Confronted with album-making, J. Cole has thrived. His 2011 debut, Cole World: A Sideline Story, and his 2013 follow-up, Born Sinner, garnered acclaim critically and commercially, grabbing gold plaques during a steady decline in album sales. Cole has thrived in bridging the generational gap in Hip-Hop, beautifying imperfections, and courageously speaking on things in Rap that hold back the integrity of the artform.

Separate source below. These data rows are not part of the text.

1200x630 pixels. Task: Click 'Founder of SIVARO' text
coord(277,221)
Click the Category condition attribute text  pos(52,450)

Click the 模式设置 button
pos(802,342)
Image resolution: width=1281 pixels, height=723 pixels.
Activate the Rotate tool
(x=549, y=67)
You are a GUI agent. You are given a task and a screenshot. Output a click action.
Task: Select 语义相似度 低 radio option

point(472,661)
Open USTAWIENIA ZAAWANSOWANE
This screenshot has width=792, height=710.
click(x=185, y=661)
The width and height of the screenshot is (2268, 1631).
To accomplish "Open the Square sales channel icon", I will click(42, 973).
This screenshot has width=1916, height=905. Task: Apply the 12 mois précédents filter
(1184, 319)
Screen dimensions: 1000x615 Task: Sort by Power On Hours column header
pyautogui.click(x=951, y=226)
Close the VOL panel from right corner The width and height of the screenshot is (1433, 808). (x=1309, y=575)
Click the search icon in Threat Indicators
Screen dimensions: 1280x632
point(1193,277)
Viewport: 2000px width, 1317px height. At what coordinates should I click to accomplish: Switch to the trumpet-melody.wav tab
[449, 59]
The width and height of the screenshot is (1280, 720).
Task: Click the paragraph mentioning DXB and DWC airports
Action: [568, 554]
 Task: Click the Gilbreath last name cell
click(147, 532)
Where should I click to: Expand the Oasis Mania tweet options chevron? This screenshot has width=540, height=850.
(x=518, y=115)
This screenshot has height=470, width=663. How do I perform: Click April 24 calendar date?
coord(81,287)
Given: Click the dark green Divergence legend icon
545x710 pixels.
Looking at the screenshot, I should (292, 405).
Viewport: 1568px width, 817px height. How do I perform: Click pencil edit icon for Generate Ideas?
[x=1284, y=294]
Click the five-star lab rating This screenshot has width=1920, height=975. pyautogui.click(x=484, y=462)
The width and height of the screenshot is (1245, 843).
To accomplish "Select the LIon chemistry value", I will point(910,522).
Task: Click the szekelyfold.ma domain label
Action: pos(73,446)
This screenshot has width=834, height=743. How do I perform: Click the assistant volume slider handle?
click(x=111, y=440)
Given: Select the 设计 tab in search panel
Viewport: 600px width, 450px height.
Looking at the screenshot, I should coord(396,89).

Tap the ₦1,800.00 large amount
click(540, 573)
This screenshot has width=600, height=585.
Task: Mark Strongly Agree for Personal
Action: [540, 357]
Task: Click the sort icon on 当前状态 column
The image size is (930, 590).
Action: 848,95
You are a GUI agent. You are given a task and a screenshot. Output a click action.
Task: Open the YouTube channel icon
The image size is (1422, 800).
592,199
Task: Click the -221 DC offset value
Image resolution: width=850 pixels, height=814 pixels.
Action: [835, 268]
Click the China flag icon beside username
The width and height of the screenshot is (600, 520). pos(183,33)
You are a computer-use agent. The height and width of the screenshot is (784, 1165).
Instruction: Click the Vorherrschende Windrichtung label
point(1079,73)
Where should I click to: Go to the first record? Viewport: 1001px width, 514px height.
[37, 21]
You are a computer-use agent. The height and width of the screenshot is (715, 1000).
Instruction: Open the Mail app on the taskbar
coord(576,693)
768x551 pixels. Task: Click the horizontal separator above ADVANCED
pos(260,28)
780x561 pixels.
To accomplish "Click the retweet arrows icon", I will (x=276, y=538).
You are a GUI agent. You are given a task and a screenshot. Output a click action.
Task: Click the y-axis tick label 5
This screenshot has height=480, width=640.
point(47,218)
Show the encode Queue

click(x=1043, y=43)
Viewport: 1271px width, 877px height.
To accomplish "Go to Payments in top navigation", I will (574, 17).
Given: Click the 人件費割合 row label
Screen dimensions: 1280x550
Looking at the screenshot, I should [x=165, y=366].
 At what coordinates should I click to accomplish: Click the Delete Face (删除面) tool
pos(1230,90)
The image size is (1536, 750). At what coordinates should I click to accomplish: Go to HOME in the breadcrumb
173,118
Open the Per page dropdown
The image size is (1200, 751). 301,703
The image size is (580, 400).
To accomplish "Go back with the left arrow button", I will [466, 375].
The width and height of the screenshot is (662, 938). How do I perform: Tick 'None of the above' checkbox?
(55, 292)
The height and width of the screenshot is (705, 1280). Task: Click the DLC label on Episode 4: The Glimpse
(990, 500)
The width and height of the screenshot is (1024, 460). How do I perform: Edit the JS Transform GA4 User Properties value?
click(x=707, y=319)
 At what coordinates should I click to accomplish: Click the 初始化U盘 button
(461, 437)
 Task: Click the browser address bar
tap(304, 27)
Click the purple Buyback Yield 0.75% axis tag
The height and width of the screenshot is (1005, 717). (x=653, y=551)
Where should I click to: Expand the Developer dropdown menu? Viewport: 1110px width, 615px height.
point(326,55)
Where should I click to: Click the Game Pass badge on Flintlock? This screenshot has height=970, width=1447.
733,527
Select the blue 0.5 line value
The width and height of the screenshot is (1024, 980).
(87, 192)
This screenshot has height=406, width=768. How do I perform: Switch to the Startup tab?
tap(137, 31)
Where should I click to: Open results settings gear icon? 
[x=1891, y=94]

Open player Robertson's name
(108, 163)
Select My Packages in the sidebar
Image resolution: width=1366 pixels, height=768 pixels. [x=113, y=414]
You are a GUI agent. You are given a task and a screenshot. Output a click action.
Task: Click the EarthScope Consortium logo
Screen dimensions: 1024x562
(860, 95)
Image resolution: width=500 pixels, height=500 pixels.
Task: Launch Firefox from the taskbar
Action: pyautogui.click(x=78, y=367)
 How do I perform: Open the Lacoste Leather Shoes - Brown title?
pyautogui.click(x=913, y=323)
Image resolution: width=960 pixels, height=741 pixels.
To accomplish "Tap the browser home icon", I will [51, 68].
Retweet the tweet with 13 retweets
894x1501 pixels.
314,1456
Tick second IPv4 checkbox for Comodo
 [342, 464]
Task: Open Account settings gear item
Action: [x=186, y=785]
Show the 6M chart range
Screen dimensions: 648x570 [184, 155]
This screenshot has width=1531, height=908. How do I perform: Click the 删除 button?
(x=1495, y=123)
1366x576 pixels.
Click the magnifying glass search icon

Whether rapping alongside Nas or Kendrick Lamar, 50 Cent or Yo Gotti, J. Cole has engaging, unique things to say. He’s confident, diligent, and humble, all while being driven to conquer the Hip-Hop consciousness for his era. If you ask a large contingency, he’s already home.

Other Notable Tracks:

“Lights Please” (2010)
“Lost Ones” (2011)
“Viluminati” (2013)

Big K.R.I.T.


Like the Geto Boys in the ’80s, OutKast in the ’90s, and Little Brother in the ’00s, somehow Big K.R.I.T. has been tasked with proving “the South got somethin’ to say” in the 2010s. The Meridian, Mississippi MC/producer has embraced his regional heritage with strong dialect, cadence, slang, and delivery, but he’s stuffed his Trap music and Slab music with messages as enduring, heartfelt, and empowering as any in his class. A producer in his own right, Krizzle’s thumping bass, original sample sources, and complex arrangements have married music and messages with Heads who may typically ignore Hip-Hop from Dixieland, and Heads who crave vibe over substance.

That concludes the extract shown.